**** Provided text ****

Norman Chapman brought some of his beautifully-prepared slides of stained pollen, some of his home-made gadgets for making slides, and copies of his book Pollen Microscopy.
Norman Chapman (left) and John Rhodes
Pam H. picked up a couple of black wave-weathered stones that appeared to be jet at Robin Hood’s Bay during the North York Moors Weekend. After returning home, she polished one of the stones and revealed plant fossil content, suggesting that it is coal, not jet. A streak test showed a brown colour, suggesting that it could be cannel coal. Pam ground a thin section and mounted it in Glass Glue™ (Wilko) and under a compound microscope circular structures that could be plant fossils can be seen. Pam also used a stereomicroscope to show fossils in the polished surface of the stone.
Pam H. discussing her exhibit with Ralph Prince
Phil Greaves brought some specimens from the acidic sphagnum pools on Thursley Common in Surrey. Phil brought his Wild M5 stereomicroscope for viewing Cladocera (water-fleas), and his Wild M11 compound for viewing smaller organisms in a compressorium.
Phil Greaves with Les Franchi (left) and Nigel Williams (right)

**** Provided records ****

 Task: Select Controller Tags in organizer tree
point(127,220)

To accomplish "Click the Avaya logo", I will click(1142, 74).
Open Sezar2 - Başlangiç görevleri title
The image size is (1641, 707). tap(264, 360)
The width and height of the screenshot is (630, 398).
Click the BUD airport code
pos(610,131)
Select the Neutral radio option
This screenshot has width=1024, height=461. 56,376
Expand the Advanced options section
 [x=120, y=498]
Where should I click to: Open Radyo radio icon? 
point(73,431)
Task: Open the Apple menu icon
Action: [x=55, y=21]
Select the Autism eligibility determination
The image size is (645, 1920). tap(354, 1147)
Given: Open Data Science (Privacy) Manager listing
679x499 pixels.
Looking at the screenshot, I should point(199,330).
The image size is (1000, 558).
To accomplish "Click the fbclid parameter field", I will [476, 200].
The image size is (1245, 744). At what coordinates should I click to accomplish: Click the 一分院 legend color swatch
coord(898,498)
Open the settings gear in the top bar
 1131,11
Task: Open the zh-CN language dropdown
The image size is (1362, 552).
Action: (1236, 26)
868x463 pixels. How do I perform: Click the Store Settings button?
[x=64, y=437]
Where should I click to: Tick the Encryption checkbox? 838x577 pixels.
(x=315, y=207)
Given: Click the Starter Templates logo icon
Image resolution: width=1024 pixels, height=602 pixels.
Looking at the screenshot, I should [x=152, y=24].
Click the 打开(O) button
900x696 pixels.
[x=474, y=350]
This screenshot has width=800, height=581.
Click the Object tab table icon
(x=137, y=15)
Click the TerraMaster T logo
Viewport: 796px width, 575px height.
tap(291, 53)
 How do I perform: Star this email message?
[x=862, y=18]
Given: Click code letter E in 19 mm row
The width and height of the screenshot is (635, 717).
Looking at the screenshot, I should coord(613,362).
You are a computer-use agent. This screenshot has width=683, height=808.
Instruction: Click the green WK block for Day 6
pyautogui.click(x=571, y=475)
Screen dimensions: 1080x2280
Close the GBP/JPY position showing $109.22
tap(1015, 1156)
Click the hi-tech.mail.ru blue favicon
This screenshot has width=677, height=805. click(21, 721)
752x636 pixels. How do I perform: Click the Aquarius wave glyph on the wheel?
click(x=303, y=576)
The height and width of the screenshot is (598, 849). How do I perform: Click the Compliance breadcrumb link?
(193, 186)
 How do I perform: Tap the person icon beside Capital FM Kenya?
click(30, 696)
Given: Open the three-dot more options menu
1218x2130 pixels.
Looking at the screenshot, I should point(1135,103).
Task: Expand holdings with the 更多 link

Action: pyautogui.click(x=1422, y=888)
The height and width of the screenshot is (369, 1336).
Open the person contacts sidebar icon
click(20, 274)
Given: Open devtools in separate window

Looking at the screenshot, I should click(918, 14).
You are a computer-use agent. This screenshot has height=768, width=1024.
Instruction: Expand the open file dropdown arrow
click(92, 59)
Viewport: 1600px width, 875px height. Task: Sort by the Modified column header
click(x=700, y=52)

****

▸ **Task objective**
Condense the paragraph of the provided text that begins "Pam H. picked up" into a bulleted list that keeps its main facts.

▸ **Answer section**
- At Robin Hood's Bay, during the North York Moors Weekend, Pam H. collected two black, wave-weathered stones that looked like jet.
- At home, she polished one. It showed plant fossil content, which suggests coal rather than jet.
- A streak test gave a brown color, which suggests it could be cannel coal.
- She ground a thin section and mounted it in Glass Glue™ (Wilko). Under a compound microscope, it shows circular structures that could be plant fossils.
- She also used a stereomicroscope to show fossils in the stone's polished surface.